## TASK REQUIREMENTS:
In the entries below, find the line with "Where should I" and the line with "Image resolution: width=1127". Repeat exactly everything between them, those two lines included, but not the pictures.

## RECORDS SHOWN:
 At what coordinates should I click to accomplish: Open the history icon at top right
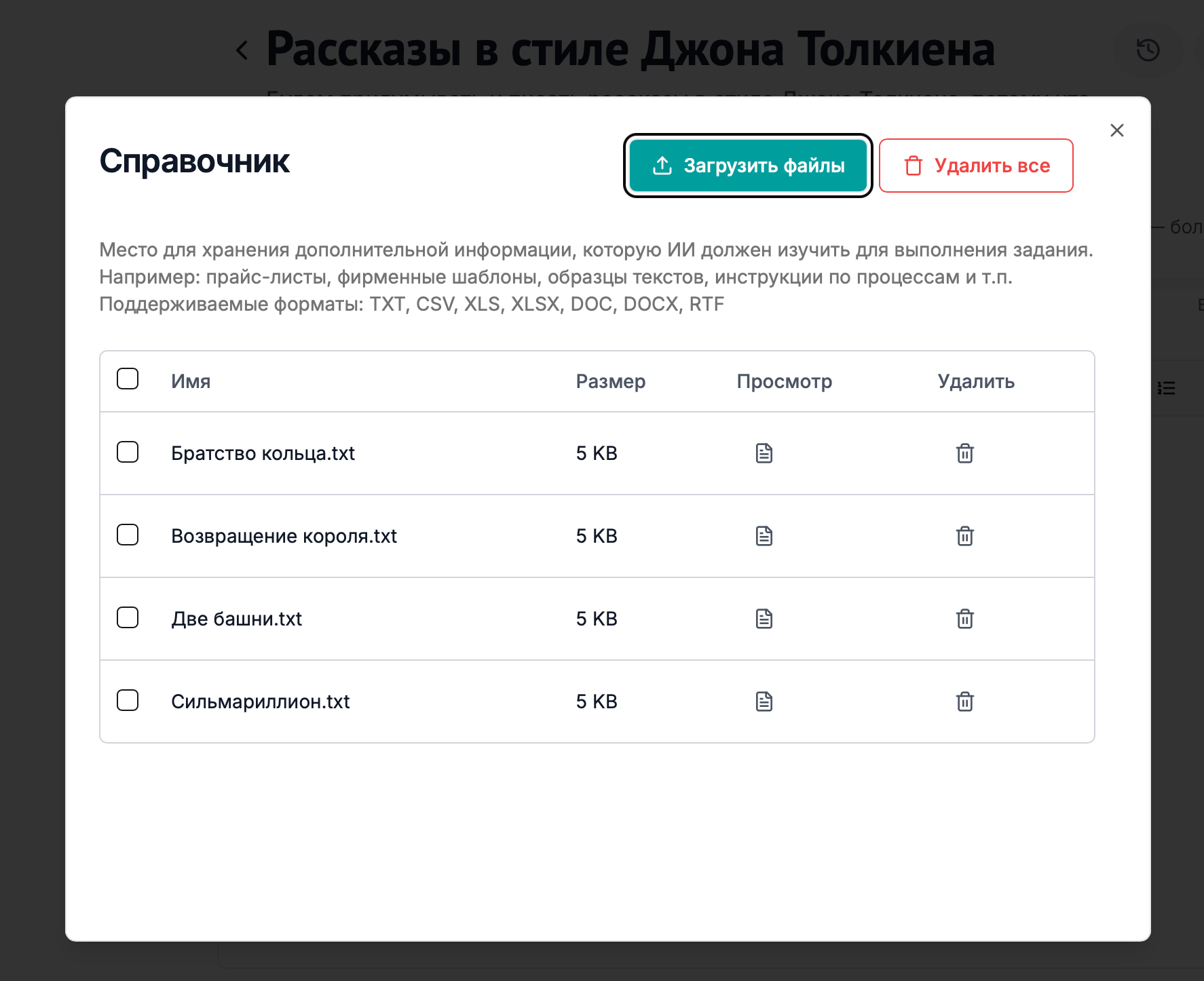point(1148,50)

...

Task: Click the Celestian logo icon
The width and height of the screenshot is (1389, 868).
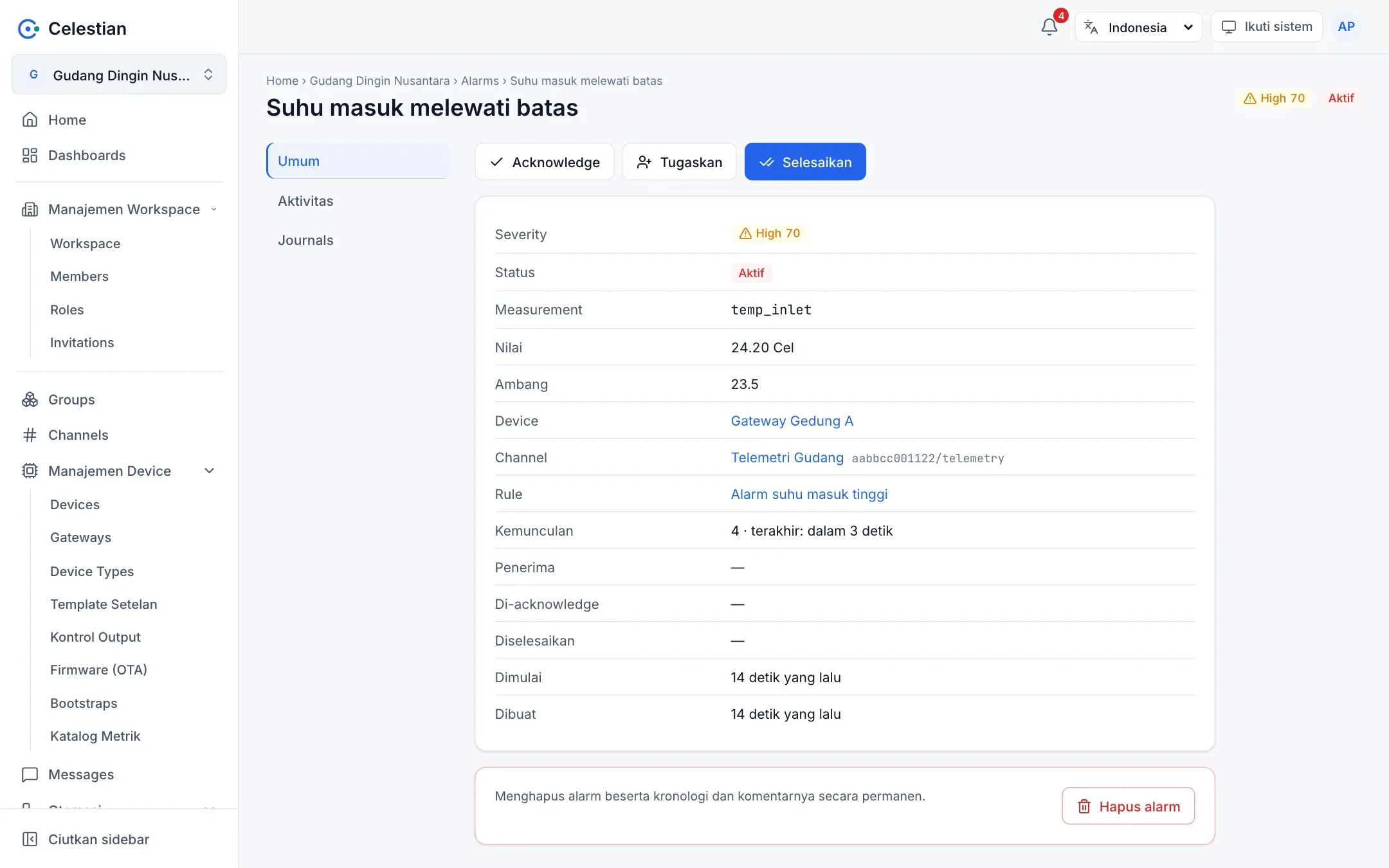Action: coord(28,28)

==

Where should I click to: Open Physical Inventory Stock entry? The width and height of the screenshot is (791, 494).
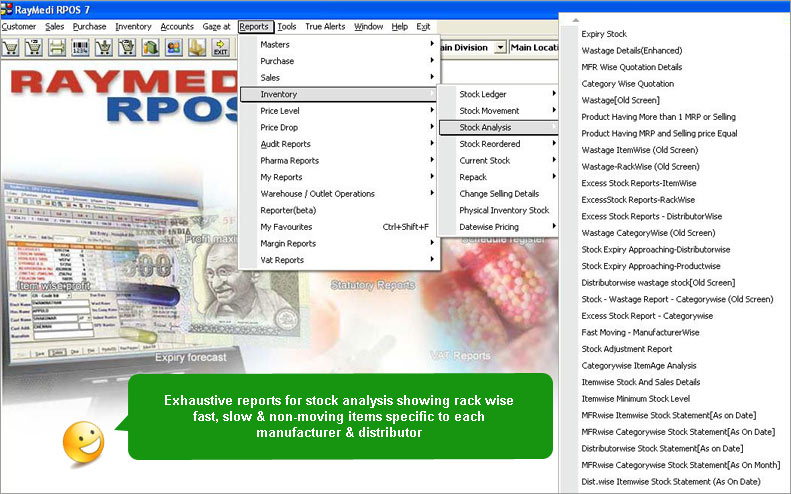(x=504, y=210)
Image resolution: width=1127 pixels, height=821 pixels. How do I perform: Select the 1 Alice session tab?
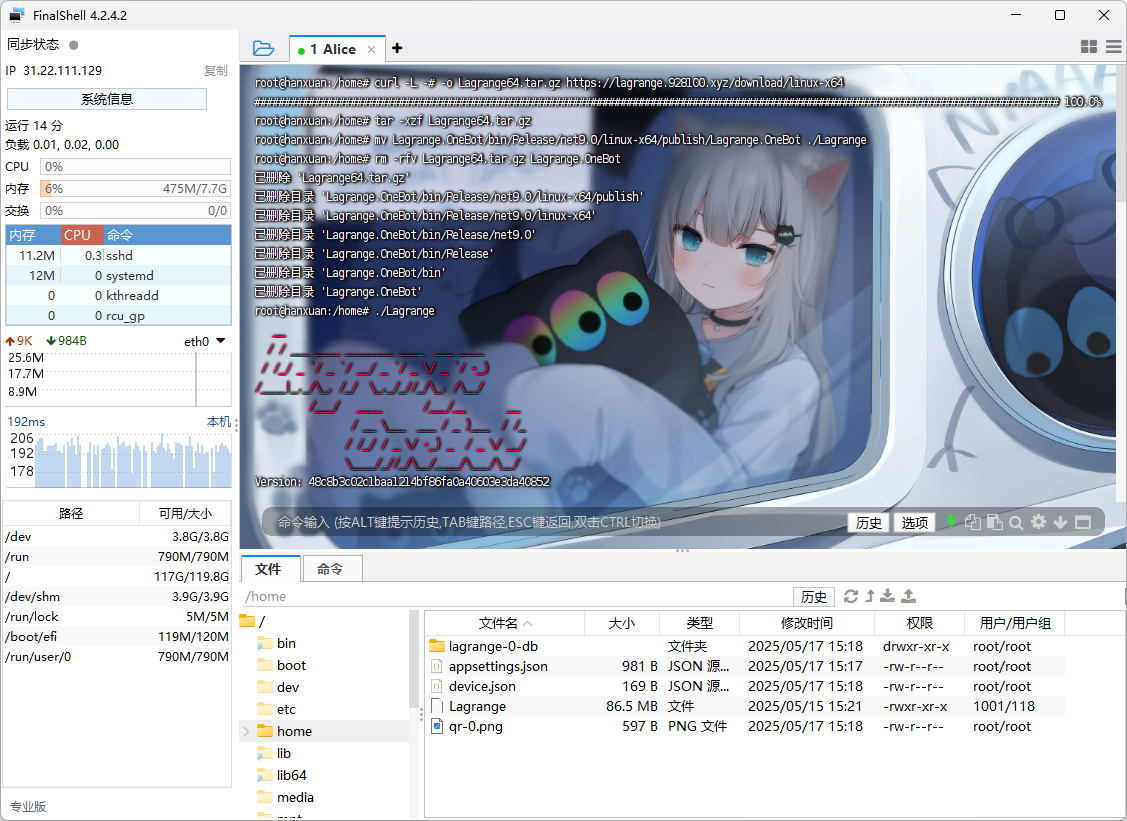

## TASK OUTPUT:
Where should I click to: Open Physical Inventory Stock entry? The width and height of the screenshot is (791, 494).
(x=504, y=210)
Image resolution: width=1127 pixels, height=821 pixels. How do I perform: Select the 1 Alice session tab?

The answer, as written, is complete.